Patients and caregivers seem anchored in the memory of their life before aphasia: “People remember what they knew how to do before aphasia, and when they come in, they ask me how they can get back to their former selves” (T).

The linguistic survey of the approach to the future returned both an optimistic and repaying view of current efforts, and more cautious and realistic considerations of the difficulty and complexity of the rehabilitation journey: “[…] This is an incredibly difficult job for which none of us have been trained, and you will do your best. […] You will be reminded of the duration, complexity and real impact of aphasia” (C). “[…] The time and effort you devote to your recovery will be worth it.” (T).

The most recurrent conditions that transpire from the narratives are related to difficulty and fatigue as evidenced by the frequent occurrences of the adjective hard (difficult) in the narratives of all the narrating subjects:It is hard to find social activities” (A). “It is hard to see him struggle to express his wants and needs” (C). “Aphasia […] requires a lot of work and perseverance” (T).

Another dominant emotion common to all narrators is frustration: “I feel frustrated every time I talk to someone” (A).  “And in turn, I feel frustrated when I can’t help them” (C). “I am frustrated by the limitations our health care system places on time and money for this process” (T).

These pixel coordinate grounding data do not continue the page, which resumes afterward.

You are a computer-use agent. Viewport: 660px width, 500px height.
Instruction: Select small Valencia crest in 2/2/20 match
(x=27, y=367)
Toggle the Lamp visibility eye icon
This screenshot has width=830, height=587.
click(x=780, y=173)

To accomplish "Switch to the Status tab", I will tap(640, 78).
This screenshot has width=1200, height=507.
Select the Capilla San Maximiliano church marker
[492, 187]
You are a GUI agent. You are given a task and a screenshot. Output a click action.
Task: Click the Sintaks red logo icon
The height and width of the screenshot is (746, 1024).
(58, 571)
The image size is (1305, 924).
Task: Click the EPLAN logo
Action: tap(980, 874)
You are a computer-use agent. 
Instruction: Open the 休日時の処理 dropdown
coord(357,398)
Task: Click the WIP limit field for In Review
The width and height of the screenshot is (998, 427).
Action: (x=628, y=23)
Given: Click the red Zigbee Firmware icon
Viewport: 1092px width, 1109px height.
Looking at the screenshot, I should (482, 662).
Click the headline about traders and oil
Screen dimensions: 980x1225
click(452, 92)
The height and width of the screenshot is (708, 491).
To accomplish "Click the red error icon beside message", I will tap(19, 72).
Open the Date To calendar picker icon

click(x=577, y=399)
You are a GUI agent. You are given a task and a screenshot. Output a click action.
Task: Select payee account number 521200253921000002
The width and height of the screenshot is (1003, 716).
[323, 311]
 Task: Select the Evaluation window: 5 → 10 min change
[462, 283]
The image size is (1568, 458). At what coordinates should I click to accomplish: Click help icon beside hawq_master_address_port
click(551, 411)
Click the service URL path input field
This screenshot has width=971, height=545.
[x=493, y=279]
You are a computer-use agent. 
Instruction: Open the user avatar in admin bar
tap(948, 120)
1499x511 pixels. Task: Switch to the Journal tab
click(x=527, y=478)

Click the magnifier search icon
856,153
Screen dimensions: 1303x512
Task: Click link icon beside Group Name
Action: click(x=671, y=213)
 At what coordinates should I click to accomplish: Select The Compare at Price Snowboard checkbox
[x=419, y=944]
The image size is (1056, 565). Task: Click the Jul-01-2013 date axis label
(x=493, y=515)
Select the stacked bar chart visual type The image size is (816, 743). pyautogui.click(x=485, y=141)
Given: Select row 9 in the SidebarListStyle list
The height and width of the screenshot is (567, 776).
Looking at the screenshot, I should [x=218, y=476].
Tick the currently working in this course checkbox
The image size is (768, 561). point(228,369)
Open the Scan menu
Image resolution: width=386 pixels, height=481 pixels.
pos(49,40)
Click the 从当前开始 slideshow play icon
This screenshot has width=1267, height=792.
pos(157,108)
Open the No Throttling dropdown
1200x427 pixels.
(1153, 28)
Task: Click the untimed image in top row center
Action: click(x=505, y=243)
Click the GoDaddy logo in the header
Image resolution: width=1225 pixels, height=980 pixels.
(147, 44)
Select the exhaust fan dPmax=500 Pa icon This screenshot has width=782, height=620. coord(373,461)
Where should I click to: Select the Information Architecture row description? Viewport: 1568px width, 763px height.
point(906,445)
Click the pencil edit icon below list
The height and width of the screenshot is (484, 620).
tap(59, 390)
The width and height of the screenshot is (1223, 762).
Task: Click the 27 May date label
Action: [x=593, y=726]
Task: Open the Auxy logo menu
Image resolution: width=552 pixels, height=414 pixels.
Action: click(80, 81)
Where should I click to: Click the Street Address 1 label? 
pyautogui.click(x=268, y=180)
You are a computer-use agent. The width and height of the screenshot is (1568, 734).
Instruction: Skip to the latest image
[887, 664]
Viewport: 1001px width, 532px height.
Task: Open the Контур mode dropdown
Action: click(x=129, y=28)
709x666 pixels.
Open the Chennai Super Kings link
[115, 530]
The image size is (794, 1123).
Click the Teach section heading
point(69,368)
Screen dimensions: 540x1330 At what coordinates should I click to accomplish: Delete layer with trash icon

As for figurative language, similarities afferent to different sensory areas, the absence of sound, and optical disturbances should be noted: “It’s terrifying, I feel like I’m drowning, […] it’s as if you set the mute on a scene and you can’t find the remote control anymore. I had the same feeling as when you use strobe lights” [A].

In the case of the collaboration with Alice Biella, the collection of narratives was smaller ((5: 2 aphasics, 2 volunteers, 1 caregiver), but it was possible to create an ad hoc narrative track. Some volunteers and caregivers offered to assist patients in completing their track or preferred an open interview always based on the track. This aspect is indicative of the relationships between caregivers and caregivers and a direct sharing of experience, not mediated by writing.

The traces were again addressed to the three subjects of the treatment journey according to time phases: before, during and after aphasia, how one imagines the future. All were also asked to write down how they felt after the narrative, to also detect any (transformative) effects it brings. In addition, a visual prompt (Renoir’s The Rowers’ Breakfast) was proposed to reveal the narrator’s perception of his social and communicative relationships in the aphasia experience, asking which of the characters he identified with.  An important result emerged from the narration of a caregiver, who identified with the side character in the painting, slightly deviated from the conversation, because she recognized there her role as a non-participating observer of social events, recalling how acquaintances made fun of her husband’s expressive difficulties (the theme of stigma and ignorance about aphasia returns).

The narrative tended to be more untethered from the proposed narrative stimuli and close to chaos, conveying a search for meaning, a quest. A great emotional intensity emerged, recognizable in these words: Telling this story did me good. Because it’s always good to relive. You can understand what you left behind, you can also understand though all that you found.

And what to do with it…

The publication of the NAA narratives, in their plurality of perspectives, has great potential on social awareness of aphasia, and the project could be replicated in our country as well. Alice Biella’s narrators preferred heterogeneous forms of narration to the prepared outline. If this made the work less systematic on a methodological level, it also made it possible to exploit the unpredictability of storytelling by touching on other themes of narrative medicine, for example that of the parallel folder, which was welcomed by the association with curiosity and interest in experimenting with it in clinical practice.


[1] In the article, quotations from the narratives of the different narrators will be referred to as follows: A (person with aphasia), C (caregiver), T (therapist).